Une pratique discutable

L'obligation de louer le dédicataire, fatalement associée aux attentes implicites de l'auteur, soulèvera les doutes non seulement sur la teneur morale de panégyriques guettés par l'outrance, mais également sur leur efficacité. Cela en raison, d'une part, du rendement problématique de ces demandes de subsides indirectes, mais aussi précisément à l'occasion de quelques opérations réussies qui éveillent la jalousie des concurrents. Tel est le cas du célèbre Montauron, financier arriviste qui jouera les mécènes dans les années 1640, et auquel Corneille dédie Cinna. Cette manoeuvre vaudra au dramaturge la somme de deux cents pistoles, si l'on en croit Tallemant (Historiettes, éd. cit., t. 1, p. 344 et t. 2, p. 537-542). Elle lui vaudra également la critique acerbe ou en tout cas ironique de ses pairs, qui mettent en circulation la formule porteuse d'un jugement sans appel dont fera usage l'Apollon du Parnasse réformé (Article XI, infra, p. 132)

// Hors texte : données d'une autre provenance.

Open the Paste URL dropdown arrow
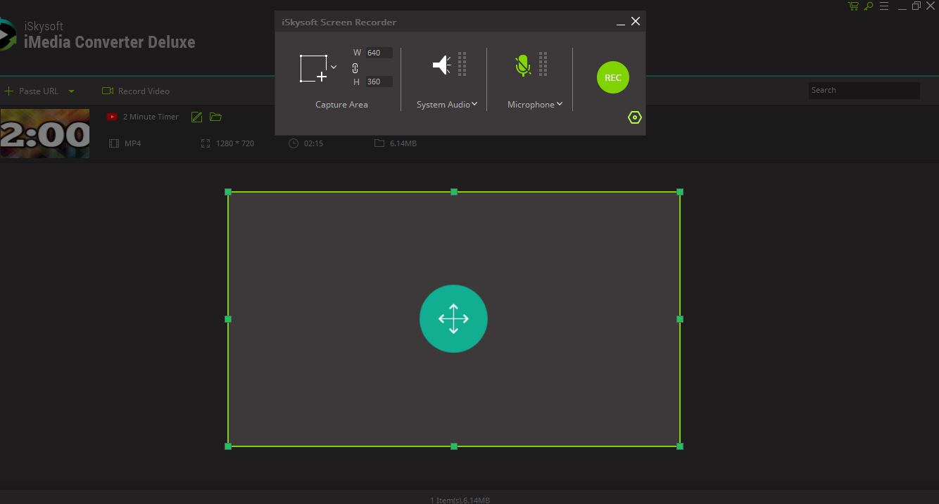 coord(70,91)
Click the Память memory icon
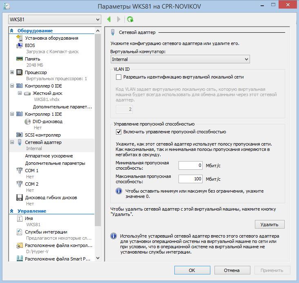 19,59
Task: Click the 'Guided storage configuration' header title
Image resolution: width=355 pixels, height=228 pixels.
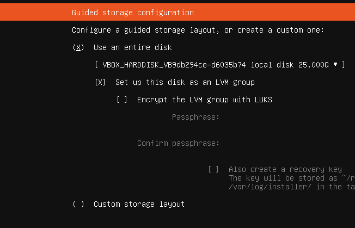Action: tap(133, 13)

Parmi les détracteurs de Corneille figure naturellement l'abbé d'Aubignac, dans la Troisième Dissertation sur Oedipe : "Il a vendu [ses oeuvres] aux histrions, il les a vendues aux libraires, il les a vendues à ceux auxquels il les a séparément dédiées. Il faudrait qu'il fût d'une humeur insatiable, s'il n'était pas content de son bon ménage [épargne, économie] après avoir vendu trois fois une même marchandise". Guéret semble sur ce chapitre épouser la querelle de son "maître", puisqu'il revient par deux fois sur cet exemple de servilité trop habile : l'article XI du Parnasse réformé, est en effet commenté sur un ton persifleur dans La Promenade de Saint-Cloud : "Si vous ignorez encore [...] ce que c'est que les 'Panégyriques à la Montoron', vous n'avez qu'à le demander à M. Corneille, et il vous dira que son Cinna n'a pas été la plus malheureuse de ses dédicaces." (éd. cit., p. 98).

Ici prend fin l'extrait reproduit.